The Zionist Federation, with its various factions and classes, gathered within it most of the population and carried on its shoulders, with pride and pure dedication, the burden of the local public life. Naturally, it dedicated most of its energy to Hebrew education and the fulfillment of pioneering. So, “Tarbut[2] with its educational institutes, was the arm and backbone of the Zionist Federation. More than 400 boys and girls, from the age of 4 to 14, received their full education in the “Tarbut” kindergarten and elementary school.

A respected place in the program was allocated to work and farming. A children's farm was located next to the school: vegetable garden, fruit trees, greenhouse for growing silkworms, rabbitry for angora rabbits (for the wool and, God-forbid, not for the non-kosher meat). The children also learned to comb and weave the wool. All this was managed by a well organized children society that shared the profits equally with “Keren HaKayemet Le Israel[3]. The society's funds were mostly used for field trips and summer camps.

The school produced nine graduating classes, approximately 360 graduates.

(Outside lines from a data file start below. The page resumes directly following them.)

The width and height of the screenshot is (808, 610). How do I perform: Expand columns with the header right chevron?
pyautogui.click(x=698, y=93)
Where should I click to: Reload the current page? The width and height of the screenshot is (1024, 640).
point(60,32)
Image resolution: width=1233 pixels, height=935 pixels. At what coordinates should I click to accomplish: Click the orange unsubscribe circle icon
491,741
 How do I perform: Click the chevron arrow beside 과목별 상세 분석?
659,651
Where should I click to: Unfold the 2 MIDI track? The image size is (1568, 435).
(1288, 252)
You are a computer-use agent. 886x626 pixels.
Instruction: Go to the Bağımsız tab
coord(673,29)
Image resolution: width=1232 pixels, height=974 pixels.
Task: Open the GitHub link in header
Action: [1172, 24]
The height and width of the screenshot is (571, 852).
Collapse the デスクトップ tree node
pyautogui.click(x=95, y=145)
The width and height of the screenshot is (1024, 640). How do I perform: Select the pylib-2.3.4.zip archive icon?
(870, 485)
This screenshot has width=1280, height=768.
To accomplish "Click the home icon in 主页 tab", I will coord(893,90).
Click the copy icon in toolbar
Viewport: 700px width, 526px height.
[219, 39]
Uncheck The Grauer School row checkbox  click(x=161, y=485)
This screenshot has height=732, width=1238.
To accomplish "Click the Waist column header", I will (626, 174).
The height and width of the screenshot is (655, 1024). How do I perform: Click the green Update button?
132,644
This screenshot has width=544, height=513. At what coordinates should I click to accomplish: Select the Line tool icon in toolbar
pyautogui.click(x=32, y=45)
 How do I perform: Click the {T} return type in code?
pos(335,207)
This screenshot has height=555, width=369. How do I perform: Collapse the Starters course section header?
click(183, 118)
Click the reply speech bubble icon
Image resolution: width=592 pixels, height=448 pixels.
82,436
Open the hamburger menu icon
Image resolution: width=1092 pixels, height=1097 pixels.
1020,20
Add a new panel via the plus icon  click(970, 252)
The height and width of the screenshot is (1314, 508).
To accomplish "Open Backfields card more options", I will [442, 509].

Most of them were integrated in the “Hakhshara[4]. Indeed, only a few managed to squeeze through the narrow cracks of the [British] mandate immigration gate and fulfilled their dream. Where are our loyal plants?

Indeed, it was not impossible. The crown of the Zionist Federation and “Tarbut” in Ludmir was the agricultural school. It was founded with great efforts in 1935 in a leased farm close to the city. This school existed until the Soviet occupation when the community took its last national breath

The agricultural education in Poland stood on a very high level. The formal requirements for an agricultural government school were many, and we weren't able to meet them. Indeed, there were a few exceptional individuals in the advanced Polish public, who understood the anguish of the Jewish youth, and willingly helped us to obtain a license for a small scale agricultural school: the first and only for Poland's Jewry. Immediately, students began to flock from all over Poland. The institute exceeded its local limit and was transferred to the ownership of “Tarbut” center with the cooperation of the orphan council organization in Warsaw. The institute expended, improved and flourished from year to year. Its state of security and its Hebrew-pioneering direction were strong until the Soviet occupation in October 1939. Since then, the connection between us and the institute was severed.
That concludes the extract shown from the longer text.